With the world watching, 15,000 people have died in Mexico over the
past three years in a multi-faceted war between drug cartels and the
Mexican army. In Ciudad Juarez alone, drug violence has killed nearly
3,800 people in two years.

When we do the numbers, the death toll in Mexico equals five 9/11 attacks.

In fact, just like the war that came from that attack, this drug war
is "a different kind of war" -- in this case, not a war of nations or
ideology, but a private-sector war fueled by an insatiable hunger for profit.

To achieve a sustainable peace, Ciudad Juarez must have a
deliberative, comprehensive strategy short-term and long-term. And in
this different kind of war, we will need a different set of
solutions: international peacekeeping; commitment to a rule of law;
and U.S. drug regulation.

Foremost, the urgent need in Juarez is security. The small-time
mordida we are familiar with -- a few dollars for speeding or running
a stop sign -- takes an insidious hue as systemic corruption
paralyzes Mexico from governing itself; and as corruption empowers violence.

Juarez business leaders took an important step this month when they
petitioned the United Nations to bring peacekeepers to the border
region. This enemy has no nation and no borders; Mexico cannot do it alone.

The U.N. can bring to Juarez civilian and military peacekeeping,
humanitarian assistance, ceasefire agreements and the establishment
of peace zones.

Both Mexico and the United States are members of the U.N. Security
Council, the small body that controls peacekeeping operations. It is
dumbfounding to imagine that the Council might be uninterested in
bringing security to the border of two of its own 15 member states.
The U.N. has a record of thinking outside the box in Bosnia and
Haiti.
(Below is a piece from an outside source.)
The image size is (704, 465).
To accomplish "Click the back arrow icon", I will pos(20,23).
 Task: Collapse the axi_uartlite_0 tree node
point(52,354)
They can do it in Juarez, too -- if the political will exists.

Yet peacekeeping is not a permanent solution; it is a mere stopgap
measure to allow for long-term solutions. Mexico must look forward to
establishing a rule of law and to providing the funding to fuel it.
The two go hand-in-hand.

For those of us who dream of a world with few taxes and less
services, we need look no further than Mexico for the harsh reality.

In the long run, Juarez must gain the authority to tax locally and
raise the revenue needed to invest in local infrastructure, physical
and social; and to fund the professional law enforcement and judicial
system needed for social stability.

On our side of the border, we must face our own hunger for illicit
and pharmaceutical drugs. This market-driven war demands a market
solution. This means a U.S. drug policy that promotes stability
through market regulation, not anarchy through blind prohibition.

And in El Paso, with its strong military and law enforcement, we must
encourage more participation from the State Department. Diplomacy and
aid must be part of the solution.

The human impact of the violence dictates that we do more for peace.
After 9/11, New York Magazine estimated that 422,000 suffered from
post-traumatic stress disorder. If this drug war equals five 9/11
attacks, rough math indicates 2.1 million people may be traumatically
impacted in Mexico. That is the kind of number that alters a generation.

The continuing violence at our doorstep is an admission that we are
powerless against it. That admission is unacceptable.